Auffallend an Ihrer Medienkritik „Kalkofes Mattscheibe“ ist, dass sie sehr oft in Frauenrollen schlüpfen, sich schminken, Kleider und Perücken tragen. Abgesehen von der offensichtlichen Parodie, gibt es dafür auch noch andere, tiefenpsychologische Gründe?

Ja, eigentlich möchte ich lieber eine Frau sein. Da kämpfe ich schon lange drum, aber ärztlich bin ich da noch nicht weiter gekommen. Darum habe ich mir gesagt, dass ich mir einen Job suchen muss, wo ich das ausleben kann.

Und dafür auch noch Geld bekommen.

Genau. Aber erschreckend ist, dass ich in so vielen Verkleidungen exakt so aussehe wie meine Mutter. Oder ein anderes Mal genau wie Barbara Salesch. Das ist nicht leicht, auch wenn Sie darüber lachen. Das ist wirklich hart, damit muss man erst einmal fertig werden.

Werden wir Sie trotzdem bei Ihrem Auftritt in Potsdam, der Auftakt Ihrer Deutschlandtour „Kalkofe Live 2009“ ist, in Frauenkleidern erleben?

Auf der Bühne, live in Frauenkleidern, wohl nicht.
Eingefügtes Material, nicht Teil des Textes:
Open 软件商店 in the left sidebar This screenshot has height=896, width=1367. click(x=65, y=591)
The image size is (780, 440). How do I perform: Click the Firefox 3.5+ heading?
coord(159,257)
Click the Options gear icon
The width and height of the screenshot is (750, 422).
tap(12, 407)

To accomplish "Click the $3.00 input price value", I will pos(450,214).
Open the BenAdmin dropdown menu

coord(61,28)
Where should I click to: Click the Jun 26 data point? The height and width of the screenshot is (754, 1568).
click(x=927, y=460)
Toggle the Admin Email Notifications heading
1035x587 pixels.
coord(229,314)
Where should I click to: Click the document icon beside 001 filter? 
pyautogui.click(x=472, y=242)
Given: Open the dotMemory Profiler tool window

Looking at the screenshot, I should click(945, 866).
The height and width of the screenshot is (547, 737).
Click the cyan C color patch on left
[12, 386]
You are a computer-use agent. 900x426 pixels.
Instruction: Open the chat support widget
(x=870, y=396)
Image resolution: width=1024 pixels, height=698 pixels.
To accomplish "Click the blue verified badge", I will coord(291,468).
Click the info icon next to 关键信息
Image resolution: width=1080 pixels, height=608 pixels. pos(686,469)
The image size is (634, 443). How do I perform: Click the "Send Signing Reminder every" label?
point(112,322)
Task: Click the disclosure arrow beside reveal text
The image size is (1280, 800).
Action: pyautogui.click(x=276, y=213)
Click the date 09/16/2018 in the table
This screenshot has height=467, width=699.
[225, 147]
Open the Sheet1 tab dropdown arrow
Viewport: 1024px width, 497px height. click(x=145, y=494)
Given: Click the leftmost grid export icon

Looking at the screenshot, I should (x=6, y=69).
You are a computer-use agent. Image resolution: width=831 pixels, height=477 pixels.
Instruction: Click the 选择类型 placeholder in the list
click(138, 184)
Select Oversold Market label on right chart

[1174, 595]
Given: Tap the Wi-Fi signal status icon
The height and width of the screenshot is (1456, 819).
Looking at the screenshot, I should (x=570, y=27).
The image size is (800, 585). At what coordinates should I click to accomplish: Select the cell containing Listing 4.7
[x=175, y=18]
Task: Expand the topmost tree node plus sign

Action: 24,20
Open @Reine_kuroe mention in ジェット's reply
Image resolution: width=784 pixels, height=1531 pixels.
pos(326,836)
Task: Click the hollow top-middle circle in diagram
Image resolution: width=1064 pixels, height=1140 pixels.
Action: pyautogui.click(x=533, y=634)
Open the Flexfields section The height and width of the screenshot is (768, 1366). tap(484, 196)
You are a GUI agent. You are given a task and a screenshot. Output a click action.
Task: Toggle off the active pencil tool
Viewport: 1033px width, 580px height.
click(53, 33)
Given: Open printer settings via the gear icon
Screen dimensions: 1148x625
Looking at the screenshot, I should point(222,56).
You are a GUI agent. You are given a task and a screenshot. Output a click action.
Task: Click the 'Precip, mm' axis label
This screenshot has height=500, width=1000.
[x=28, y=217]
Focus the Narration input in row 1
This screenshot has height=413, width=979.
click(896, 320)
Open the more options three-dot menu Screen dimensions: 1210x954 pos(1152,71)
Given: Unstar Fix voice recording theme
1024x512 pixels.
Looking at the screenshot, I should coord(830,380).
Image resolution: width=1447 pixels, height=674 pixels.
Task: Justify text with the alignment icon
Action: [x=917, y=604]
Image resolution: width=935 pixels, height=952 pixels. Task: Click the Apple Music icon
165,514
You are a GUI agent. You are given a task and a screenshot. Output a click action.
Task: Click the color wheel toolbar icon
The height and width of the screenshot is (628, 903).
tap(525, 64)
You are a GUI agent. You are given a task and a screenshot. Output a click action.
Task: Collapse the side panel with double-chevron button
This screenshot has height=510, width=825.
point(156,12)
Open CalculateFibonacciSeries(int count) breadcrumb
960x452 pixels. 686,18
Nach der Show, wenn ich Feierabend habe, dann natürlich.

Das Gespräch führte Dirk Becker

Oliver Kalkofe startet „Kalkofe LIVE 2009“-Show am Donnerstag, 8. Januar, 20 Uhr in der Waschhaus Arena, Schiffbauergasse. Der Eintritt kostet im Vorverkauf 20, an der Abendkasse 25 Euro.